A difference in articulation angles between a high nickel content, ceramic coated screw and a low nickel content, uncoated screw may be expressed as follows:
tan βCo−tan βTi=(dTi−dCo)/(2A) [16]
where βco is the articulation angle and dCo is the minor diameter, respectively, of a high nickel content, ceramic coated screw, and βti is the articulation angle and dTi is the minor diameter, respectively, of a low nickel content, uncoated screw.
From equation [7] above a relationship between the minor diameter of the high nickel content, ceramic coated screw and the minor diameter of the low nickel content, uncoated screw may be expressed as follows:
dCo=K dTi, [17]
where K is a comparison coefficient 0.87>K>0.59. Substituting equation [17] into equation [16] results in to following expression:
tan βCo−tan βTi=(1−K)dTi/(2A) [18]
Thus a design coefficient DSGN relationship may be expressed as follows:
DSGN=dTi/(2A) [19]
which may stay constant for specific screw design, which results in the relationship:
0.41≧(1−K)≧0.13 [20]
which depends on the difference in yield strength between high nickel content, ceramic coated screws and low nickel content, uncoated screws.
Formula [18] demonstrates the improvement in articulation angle due to the use of coated high nickel content material screws. By dividing both sides of formula [18] by DSGN, one can see that use of coated high nickel content material for a specific screw design results in improvement of Δ tan/DSGN by 13%-41%.

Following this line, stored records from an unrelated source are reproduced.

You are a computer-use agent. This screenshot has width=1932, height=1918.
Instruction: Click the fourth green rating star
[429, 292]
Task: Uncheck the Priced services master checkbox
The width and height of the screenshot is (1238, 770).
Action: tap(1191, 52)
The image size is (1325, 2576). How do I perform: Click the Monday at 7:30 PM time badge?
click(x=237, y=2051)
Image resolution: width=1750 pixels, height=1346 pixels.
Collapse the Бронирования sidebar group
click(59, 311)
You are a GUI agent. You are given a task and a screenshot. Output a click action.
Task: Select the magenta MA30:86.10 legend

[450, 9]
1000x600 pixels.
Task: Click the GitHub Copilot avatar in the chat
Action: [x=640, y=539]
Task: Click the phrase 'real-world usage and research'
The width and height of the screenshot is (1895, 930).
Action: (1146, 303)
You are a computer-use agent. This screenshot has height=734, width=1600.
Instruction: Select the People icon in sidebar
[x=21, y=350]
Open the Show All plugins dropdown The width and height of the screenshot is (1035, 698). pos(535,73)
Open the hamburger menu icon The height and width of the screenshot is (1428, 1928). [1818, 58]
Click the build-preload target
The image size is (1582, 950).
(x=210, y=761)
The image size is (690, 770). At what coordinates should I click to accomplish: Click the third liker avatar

Although the invention herein has been described with reference to particular embodiments, it is to be understood that these embodiments are merely illustrative of the principles and applications of the present invention. It is therefore to be understood that numerous modifications may be made to the illustrative embodiments and that other arrangements may be devised without departing from the spirit and scope of the present invention as defined by the appended claims.